Lá encontrei um grupo de amigos que não via há algum tempo e conversamos um pouco. Um deles me dizia que tinha recebido o telefonema de outro amigo, também conhecido, convidando para almoçar na casa dele. E disse: - Vou de jeito nenhum! Da última vez que estive lá foram doze horas bebendo. Não aguento mais. Passo dias doente. Eis as palavras de um sessentão verdadeiro, negando fogo. Eu respondi: - Se aperreia não, você aproveitou bem! Ao que ele aquiesceu.
A filha jovem estava com ele à mesa, como também o meu filho. Ele, dono de restaurante, observou: _ Os jovens de hoje não bebem mais. No máximo um drink. Nada como a minha geração que colocava um litro de whisky na mesa. Nem bebem, nem fumam. Em compensação, ele falou apontando para o celular, estão todos doentes da cabeça. Soube que rivotril está faltando nas farmácias da cidade.

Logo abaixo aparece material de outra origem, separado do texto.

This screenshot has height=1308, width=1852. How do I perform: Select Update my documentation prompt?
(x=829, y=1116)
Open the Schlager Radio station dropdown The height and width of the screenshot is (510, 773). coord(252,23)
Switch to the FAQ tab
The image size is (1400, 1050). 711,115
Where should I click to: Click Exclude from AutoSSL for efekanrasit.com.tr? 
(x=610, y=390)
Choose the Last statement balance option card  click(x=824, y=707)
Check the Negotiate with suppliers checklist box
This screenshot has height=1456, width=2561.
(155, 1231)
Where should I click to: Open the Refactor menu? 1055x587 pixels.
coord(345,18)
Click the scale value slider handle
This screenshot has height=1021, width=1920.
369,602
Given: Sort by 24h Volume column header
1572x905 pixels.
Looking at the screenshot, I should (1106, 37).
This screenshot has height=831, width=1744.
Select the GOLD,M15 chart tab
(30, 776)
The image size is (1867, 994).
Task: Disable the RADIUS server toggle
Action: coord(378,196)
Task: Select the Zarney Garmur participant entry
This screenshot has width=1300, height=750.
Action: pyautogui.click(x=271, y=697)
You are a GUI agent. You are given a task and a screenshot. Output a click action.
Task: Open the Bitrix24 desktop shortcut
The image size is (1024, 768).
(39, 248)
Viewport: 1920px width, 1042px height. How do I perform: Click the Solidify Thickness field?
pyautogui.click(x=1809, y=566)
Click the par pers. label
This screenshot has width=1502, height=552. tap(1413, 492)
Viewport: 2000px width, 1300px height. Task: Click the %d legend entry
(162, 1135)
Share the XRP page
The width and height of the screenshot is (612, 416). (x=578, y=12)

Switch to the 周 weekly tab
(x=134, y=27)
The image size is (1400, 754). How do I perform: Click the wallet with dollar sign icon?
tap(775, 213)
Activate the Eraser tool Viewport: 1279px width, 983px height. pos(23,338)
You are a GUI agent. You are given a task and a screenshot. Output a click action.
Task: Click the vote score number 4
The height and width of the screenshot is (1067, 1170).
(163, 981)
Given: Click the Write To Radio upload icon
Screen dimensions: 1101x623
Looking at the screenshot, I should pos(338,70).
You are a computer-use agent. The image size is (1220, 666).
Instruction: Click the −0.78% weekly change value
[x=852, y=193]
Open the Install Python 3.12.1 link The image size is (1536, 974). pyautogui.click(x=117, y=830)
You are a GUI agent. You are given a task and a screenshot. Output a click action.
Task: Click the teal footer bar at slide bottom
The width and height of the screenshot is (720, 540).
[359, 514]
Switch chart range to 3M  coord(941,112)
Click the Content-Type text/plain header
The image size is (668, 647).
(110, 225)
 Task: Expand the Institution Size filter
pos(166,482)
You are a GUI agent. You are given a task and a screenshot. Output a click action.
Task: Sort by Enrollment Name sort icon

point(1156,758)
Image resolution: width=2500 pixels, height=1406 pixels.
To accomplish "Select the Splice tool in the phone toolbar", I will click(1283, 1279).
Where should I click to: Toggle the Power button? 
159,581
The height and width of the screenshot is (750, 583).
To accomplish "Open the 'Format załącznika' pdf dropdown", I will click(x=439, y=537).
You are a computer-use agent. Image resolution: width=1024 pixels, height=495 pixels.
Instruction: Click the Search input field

Ele se referia à geração ansiosa, formada por crianças e jovens hiperconectados, o que está causando uma epidemia de transtornos mentais no Brasil e no mundo. Esse termo, geração ansiosa, foi cunhado por Jonathan Haidt, autor do best-seller com esse mesmo nome.
Em seu livro, o autor, que é doutor em psicologia social e professor na Stern School of Business da Universidade de Nova York discute temas relacionados ao declínio da infância baseada no brincar e à ascensão da infância baseada no celular, apontando os quatro prejuízos fundamentais que provocam um aumento repentino do sofrimento dos indivíduos: privação social, privação de sono, atenção fragmentada e vício. O livro é interessante porque aponta, também, uma série de ações coletivas que os governos, as empresas de tecnologia, as escolas e os pais podem fazer agora, para trazer a infância de volta a uma vida mais saudável.
Recordo um podcast que escutei recentemente, em que a especialista associava o uso da internet, em especial de redes sociais, à ideia de uma rua. Ela dizia que se nossas crianças vão para a rua acompanhadas, o mesmo deve acontecer com o uso da internet. Além de correrem perigo, como já sabemos a partir da publicidade de tantos casos de desafios perigosos e de comunidades que incitam ódio e violência, a infância baseada no celular não promove a antifragilidade. Ao contrário, smartphones e tablets são inibidores de experiências, nas mãos de nossas crianças.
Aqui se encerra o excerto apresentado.